Nossos pecados

1

Noite.

O adolescente sentado no banco da praça, com um ou outro casal nos bancos circulares trocando carícias, sorri e descerrando os olhos, analisa o ambiente praticamente sem a zoada de passos e vozes.

As árvores frondosas. As luzes nos postes margeando a calçada em círculo, para as voltas dos que praticam a caminhada, exercitando-se, sem ninguém. O casal no banco à esquerda, no “agarramento” cúmplice do amor. O sujeito que cruza a calçada adiante, apressado, receoso de um inesperado assalto, e o vento que tudo envolve, que o abraça num aconchego... E tudo isso em câmara lenta, provocada pelo cigarro fumado em tragos demorados. O suor na testa e costas magras. O tremor nas mãos frias. E a voz rouca, diferente, baixinha, no desabafo que resume o que sente, mais uma vez sente:

- Tou “pirado!”.

A risada debochada, e contido no vício que adquiriu há pouco tempo, se deixa ficar.

2

No automóvel.

O casal segue calado, preso à dor que lhe causa a visita mensal ao filho adolescente, o Tavinho, que está internado numa clínica de reabilitação ao vício da droga.

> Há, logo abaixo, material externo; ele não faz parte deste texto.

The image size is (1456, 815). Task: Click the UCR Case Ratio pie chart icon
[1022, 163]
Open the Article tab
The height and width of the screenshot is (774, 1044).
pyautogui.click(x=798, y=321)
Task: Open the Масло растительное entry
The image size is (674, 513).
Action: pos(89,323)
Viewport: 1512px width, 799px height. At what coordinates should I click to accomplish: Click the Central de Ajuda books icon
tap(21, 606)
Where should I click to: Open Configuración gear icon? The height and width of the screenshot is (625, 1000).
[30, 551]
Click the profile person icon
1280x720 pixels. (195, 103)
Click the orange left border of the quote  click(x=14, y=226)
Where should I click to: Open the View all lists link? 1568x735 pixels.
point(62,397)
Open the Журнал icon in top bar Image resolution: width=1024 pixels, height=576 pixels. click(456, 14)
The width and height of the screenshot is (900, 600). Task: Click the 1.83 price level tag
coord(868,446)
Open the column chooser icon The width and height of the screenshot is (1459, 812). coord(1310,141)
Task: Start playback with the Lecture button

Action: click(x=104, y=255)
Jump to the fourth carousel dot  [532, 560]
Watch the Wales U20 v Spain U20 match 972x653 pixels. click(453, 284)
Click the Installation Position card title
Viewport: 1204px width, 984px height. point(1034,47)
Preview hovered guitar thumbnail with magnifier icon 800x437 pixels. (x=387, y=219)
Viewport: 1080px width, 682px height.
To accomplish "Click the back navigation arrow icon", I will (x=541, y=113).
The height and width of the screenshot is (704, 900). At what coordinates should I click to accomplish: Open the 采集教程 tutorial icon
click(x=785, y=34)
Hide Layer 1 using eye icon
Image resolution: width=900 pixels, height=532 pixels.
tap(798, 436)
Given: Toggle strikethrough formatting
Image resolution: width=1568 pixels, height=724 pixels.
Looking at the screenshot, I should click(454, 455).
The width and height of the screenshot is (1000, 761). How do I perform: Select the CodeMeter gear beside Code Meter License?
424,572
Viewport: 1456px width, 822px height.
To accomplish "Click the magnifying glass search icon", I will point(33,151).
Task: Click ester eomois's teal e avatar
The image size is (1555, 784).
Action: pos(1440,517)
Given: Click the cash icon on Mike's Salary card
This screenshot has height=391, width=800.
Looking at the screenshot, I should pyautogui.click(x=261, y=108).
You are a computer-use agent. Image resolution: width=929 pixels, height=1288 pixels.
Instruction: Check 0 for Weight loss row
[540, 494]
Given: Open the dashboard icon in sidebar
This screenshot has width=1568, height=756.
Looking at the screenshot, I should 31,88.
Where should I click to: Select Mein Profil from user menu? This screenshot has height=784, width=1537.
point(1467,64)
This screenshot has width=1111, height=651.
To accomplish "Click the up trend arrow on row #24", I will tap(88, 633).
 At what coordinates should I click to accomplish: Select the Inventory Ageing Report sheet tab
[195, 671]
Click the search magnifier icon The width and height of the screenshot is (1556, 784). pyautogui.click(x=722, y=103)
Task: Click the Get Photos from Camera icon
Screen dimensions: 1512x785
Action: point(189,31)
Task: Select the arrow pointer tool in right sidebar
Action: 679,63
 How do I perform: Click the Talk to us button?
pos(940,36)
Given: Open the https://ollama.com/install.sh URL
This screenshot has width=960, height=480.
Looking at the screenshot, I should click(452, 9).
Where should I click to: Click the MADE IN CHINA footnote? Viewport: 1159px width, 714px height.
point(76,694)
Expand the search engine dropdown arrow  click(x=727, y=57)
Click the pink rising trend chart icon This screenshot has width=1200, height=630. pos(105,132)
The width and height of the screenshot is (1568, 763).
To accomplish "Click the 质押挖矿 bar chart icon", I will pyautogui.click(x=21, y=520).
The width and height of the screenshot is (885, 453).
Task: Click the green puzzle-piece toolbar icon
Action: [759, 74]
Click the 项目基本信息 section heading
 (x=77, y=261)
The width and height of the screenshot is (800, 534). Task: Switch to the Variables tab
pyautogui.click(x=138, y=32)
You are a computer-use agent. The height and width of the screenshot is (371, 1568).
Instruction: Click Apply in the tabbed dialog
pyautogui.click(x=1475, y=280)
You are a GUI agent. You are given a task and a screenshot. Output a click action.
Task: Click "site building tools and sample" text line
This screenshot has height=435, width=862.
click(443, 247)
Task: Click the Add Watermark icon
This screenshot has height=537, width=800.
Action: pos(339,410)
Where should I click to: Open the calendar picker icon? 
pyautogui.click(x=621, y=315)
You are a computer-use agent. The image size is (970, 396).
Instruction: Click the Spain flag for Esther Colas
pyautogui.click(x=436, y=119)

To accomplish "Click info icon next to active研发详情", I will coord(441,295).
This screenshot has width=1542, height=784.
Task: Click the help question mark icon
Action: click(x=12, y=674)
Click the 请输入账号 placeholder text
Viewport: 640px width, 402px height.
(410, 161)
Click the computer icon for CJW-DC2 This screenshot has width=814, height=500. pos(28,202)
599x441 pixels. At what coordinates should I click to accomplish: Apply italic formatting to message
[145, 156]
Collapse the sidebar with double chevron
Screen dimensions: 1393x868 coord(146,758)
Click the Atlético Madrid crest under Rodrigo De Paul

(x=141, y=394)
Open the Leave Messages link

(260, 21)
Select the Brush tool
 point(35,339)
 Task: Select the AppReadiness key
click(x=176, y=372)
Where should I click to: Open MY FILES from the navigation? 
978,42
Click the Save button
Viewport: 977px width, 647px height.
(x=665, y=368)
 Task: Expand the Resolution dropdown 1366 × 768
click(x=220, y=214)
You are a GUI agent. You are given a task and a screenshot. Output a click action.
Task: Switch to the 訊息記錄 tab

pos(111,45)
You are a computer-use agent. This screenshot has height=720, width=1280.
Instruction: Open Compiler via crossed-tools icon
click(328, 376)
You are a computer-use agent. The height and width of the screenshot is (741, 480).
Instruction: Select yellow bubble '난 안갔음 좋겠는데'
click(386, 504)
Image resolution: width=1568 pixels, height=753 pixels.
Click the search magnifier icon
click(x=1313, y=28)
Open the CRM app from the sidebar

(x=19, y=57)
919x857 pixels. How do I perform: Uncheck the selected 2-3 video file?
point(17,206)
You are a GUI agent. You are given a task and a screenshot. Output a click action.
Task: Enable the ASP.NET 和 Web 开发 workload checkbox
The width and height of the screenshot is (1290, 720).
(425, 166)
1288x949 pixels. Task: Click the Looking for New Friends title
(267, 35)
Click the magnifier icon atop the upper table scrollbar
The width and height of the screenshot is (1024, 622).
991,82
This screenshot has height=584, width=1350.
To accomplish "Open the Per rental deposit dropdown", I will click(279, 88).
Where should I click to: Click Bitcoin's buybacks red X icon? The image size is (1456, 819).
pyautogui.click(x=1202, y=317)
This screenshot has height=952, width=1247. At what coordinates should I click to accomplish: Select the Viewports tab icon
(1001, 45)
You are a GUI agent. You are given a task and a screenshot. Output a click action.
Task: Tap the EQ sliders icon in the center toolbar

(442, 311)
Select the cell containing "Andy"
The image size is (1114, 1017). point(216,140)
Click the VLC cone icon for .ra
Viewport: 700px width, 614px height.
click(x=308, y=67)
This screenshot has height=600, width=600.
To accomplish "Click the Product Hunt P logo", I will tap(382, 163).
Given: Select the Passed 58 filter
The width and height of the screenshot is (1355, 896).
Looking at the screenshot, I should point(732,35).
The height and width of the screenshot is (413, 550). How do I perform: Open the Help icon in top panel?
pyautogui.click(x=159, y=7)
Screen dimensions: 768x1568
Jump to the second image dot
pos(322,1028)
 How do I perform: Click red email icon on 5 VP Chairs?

Até quando assim nessa aflição que os torna prisioneiros da angústia sem fim?

Na manhã, o carro avança, aproveitando o pouco movimento dos veículos na Avenida Herculano Bandeira. Contudo, sem tardar, tudo aqui estará diferente, ante o transitar de veículos, pedestres e os “congestionamentos” repetidos.

O sol esquenta indiferente ao que envolve, com a sua luz forte de verão. No céu azul, as nuvens passeiam, também alheias ao que presenciam.

De repente, o homem sem se voltar, a atenção fixa ao vidro sobre a direção, fala:

- Essas visitam estão acabando com a gente...

A mulher se volta – o rosto dele está amarelado, a cabeça mais grisalha, ele está mais envelhecido, o olhar tristonho, de um animal ferido, acuado – e sensibilizada com o que vê e sente, responde, a voz sem força, traindo-a:

- O Tavinho está mesmo acabando com a gente. Um adolescente ainda e viciado em droga! Sei não... É como se fosse um castigo que sofremos, pagando por todos os pecados.

Então assim de repente, ela sente a mão grande, quente, livre do marido pousar sobre a sua coxa esquerda, num gesto de solidária compreensão e foge o rosto de lado, na enganosa fuga à cruel realidade que aos poucos, vai consumindo-os.

- É minha querida... É como se estivéssemos pagando todos os nossos pecados!

A voz dele numa repetição, que exprime toda a angústia que os aproxima.

O carro avança, já com a avenida mais cheia, na natural seqüência fé todas as manhãs, enquanto a mão como numa proteção, permanece sobre a coxa magra, trêmula da mulher.